Les morts ne doivent pas tenir trop de place. Ils doivent conserver leur place. On ne peut pas tout garder, je ne veux pas tout jeter. Le mur du grand-père est devenu un mémorial élargi, accueillant tous ceux qui ont habité la maison depuis le début, en 1860. À droite, les Béranger-Apoil, qui l'occupèrent quatre-vingts ans jusqu'à la mort du dernier survivant, Charles Apoil, en 1941 ; au centre, resserrée, la collection du grand-père, Mikhaïl Nikolaïevitch ; sur le panneau de gauche, notre famille depuis les années 40 jusqu'à nos jours. Mais le personnage central, c'est la maison elle-même. Elle apparaît vue sous tous les angles, extérieur et intérieur, dans le fond ou au premier plan, à tous ses âges mais surtout dans les années de guerre puis d'après-guerre, peu avant ma naissance, pendant mon enfance — ces années si lointaines déjà, si proches encore, pour moi les plus chargées de vie. J'ai rouvert les vieux albums, scruté une fois de plus à la loupe les vieux petits clichés à bords dentelés : mes parents juste avant la guerre, qui viennent de se rencontrer à vingt ans ; le mariage en 1942, l'installation ici, au rez-de-chaussée, dans la seule pièce habitable. Charles Apoil, resté seul pendant dix ans, avait accumulé dans les dix pièces et les trois caves un capharnaüm inextricable (soixante-cinq ans plus tard il en reste encore), et pendant les rudes hivers de guerre il n'y eut qu'un seul poêle pour chauffer trois étages.

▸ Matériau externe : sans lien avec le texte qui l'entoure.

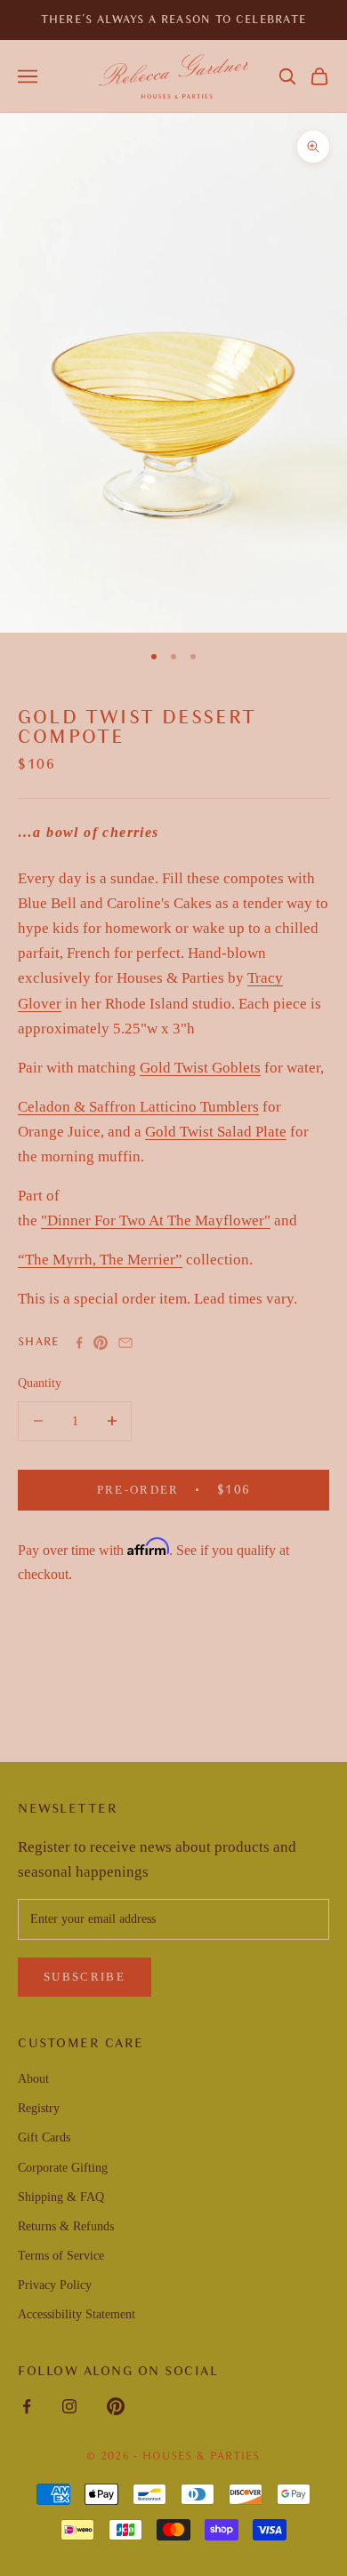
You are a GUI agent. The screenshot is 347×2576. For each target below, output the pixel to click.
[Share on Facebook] (79, 1343)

Nous voilà convertis, Carole et moi, en serviteurs des morts. Je choisis les images. Elle officie au clavier. Nous scannons, agrandissons, recadrons, nettoyons. Sur le l'écran large du Mac, mon père et ma mère le jour des noces, le curseur effaçant une à une les taches blanches sur le costume noir, les taches noires sur la blancheur de la robe. C'est comme une toilette mortuaire et en même temps un bain de jouvence. L'agrandissement, le recadrage, actes magiques. D'infimes détails apparaissent, corps et visages occupent tout l'écran comme au cinéma, mon père et ma mère sont des stars, le passé me saute à la figure, je vis pour la première fois ce beau jour d'août 1942 dans les jardins du pavillon de Breteuil, devant mes parents souriants, minces, beaux, incroyablement jeunes. Voici ma mère photographiée vers la même époque, dans le parc de St-Cloud peut-être, toute mignonne, elle sourit, on dirait que ses yeux vont bouger, que les coins de sa bouche vont se relever encore et j'en suis saisi comme devant un papillon cloué dont les ailes soudain palpitent.

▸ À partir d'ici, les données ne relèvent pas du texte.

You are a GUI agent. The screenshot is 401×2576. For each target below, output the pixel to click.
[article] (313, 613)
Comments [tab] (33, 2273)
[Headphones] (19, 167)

Mon grand-père à dix-sept ans, élève officier... Mes parents plus jeunes que moi... On remue le temps, on le touille, on brouille un instant son cours chronologique et monotone, on circule en tous sens.

L'un de mes moi, éternellement criticailleur et bougon, râle de tout ce temps perdu à me vautrer dans le passé alors que la vraie vie nous appelle, que diable ! Pourtant, c'est curieux, passant vingt fois par jour devant le mur du souvenir, jetant un coup d'œil aux vieilles images toutes neuves, je n'ai pas la moindre impression funèbre — au contraire. Mon regard les fait revivre. Elles me transmettent un peu de leur vie à elles, qui rayonne toujours. Le passage dans l'escalier, désormais, c'est un échange d'énergie.


Le passé me saute à la figure.
Mimi Volet, 1940.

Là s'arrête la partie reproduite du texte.